There are consequently very few restrictions on creating a page. The bar is set almost as low as it can be. You can’t post an article on your grandmother’s recipe for duck à l’orange. But there is an article on duck à l’orange. There are four hundred and seventy-two subway stations in New York City; each station has its own Wikipedia page. Many articles are basically vast dumping grounds of links, factoids, and data. Still, all this keeps the teachers and scholars in business, since knowledge isn’t the data. It’s what you do with the data. A quickie summary of “the cunning of reason” does not get you very far into Hegel.
But what about the folks who can recite the periodic table, or who know hundreds of lines of poetry “by heart,” or can tell you the capital of South Dakota right off the bat? Is long-term human memory obsolete? One indication of the answer might be that the highest-rated syndicated program on television for the first ten weeks of 2020 was “Jeopardy!” The ability to recall enormous numbers of facts is still obviously compelling. Geek-cool lives.
“Jeopardy!” is thirty-seven years old under its host Alex Trebek, who died earlier this month, at the age of eighty. But the show is much older than that. It first went on the air in 1964, hosted by Art Fleming, and ran until 1975. And the “Jeopardy!” genre, the game show, is much older still. Like a lot of early television—such as soap operas, news broadcasts, and variety shows—game shows date from radio. The three national broadcast networks—CBS, NBC, and ABC—were originally radio networks, so those were genres that programmers already knew.
Shows like “Jeopardy!” were as popular in the early years of television as they are today. In the 1955-56 season, the highest-rated show was “The $64,000 Question,” in which contestants won money by answering questions in different categories. Soon afterward, however, a meteor struck the game-show planet when it was discovered that Charles Van Doren, a contestant on another quiz show, “Twenty-One,” who had built up a huge following and whose face had been on the cover of Time, had been given the answers in advance. It turned out that most television quiz shows were rigged. The news was received as a scandal; there were congressional hearings, and the Communications Act was amended to make “secret assistance” to game-show contestants a federal crime.

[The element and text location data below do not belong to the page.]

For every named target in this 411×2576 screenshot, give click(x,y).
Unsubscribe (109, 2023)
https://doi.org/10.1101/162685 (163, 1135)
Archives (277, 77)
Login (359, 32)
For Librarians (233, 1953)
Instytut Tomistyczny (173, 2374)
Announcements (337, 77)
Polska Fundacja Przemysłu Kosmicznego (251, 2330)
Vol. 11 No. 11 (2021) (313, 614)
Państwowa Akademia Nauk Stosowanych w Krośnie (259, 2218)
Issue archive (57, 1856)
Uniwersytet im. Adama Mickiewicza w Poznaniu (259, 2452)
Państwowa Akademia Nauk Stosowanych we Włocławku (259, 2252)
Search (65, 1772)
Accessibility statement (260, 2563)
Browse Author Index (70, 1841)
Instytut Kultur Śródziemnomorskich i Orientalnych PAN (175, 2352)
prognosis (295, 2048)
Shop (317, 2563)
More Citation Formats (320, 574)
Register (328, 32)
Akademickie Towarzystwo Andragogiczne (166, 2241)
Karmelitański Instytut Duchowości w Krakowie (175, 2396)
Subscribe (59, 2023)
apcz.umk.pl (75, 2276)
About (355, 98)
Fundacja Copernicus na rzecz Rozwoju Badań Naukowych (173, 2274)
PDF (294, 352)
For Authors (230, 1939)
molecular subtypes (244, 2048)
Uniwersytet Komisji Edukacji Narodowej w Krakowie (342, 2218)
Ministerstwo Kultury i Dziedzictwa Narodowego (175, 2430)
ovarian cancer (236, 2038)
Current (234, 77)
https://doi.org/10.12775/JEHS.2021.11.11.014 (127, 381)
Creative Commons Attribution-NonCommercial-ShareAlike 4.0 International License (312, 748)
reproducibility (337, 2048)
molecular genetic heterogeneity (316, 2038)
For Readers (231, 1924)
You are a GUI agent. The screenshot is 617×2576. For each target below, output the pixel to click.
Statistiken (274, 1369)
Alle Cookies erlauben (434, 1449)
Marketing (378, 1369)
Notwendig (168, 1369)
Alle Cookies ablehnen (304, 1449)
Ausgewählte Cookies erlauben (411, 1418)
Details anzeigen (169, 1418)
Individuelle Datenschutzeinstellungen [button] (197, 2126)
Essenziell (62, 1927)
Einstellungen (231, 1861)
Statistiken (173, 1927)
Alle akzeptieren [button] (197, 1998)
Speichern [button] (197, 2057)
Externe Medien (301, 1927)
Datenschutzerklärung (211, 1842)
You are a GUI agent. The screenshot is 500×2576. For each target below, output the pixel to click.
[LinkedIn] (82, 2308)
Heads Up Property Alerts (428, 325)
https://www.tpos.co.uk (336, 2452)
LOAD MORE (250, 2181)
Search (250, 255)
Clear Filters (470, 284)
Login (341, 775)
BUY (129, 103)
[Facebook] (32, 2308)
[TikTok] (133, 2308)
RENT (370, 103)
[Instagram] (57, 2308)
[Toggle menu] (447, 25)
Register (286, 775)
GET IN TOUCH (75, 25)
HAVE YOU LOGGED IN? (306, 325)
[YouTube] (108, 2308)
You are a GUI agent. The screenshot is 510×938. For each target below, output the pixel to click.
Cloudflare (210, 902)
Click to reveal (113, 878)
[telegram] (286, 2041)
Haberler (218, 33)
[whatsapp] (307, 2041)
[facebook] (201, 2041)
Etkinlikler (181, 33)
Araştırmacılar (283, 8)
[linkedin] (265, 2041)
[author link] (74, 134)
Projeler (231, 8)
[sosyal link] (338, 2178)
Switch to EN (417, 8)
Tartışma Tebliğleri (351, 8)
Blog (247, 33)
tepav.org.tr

Whom did such “assistance” help? Mostly, the networks. When a player is on a streak, audience size increases, because more and more people tune in each week to see if the streak will last. In the nineteen-fifties, there were usually just three shows to choose from in a given time slot, so audiences were enormous. As many as fifty-five million people—a third of the population—tuned in to “The $64,000 Question.” It was the equivalent of broadcasting the Super Bowl every week. The financial upside of a Van Doren was huge.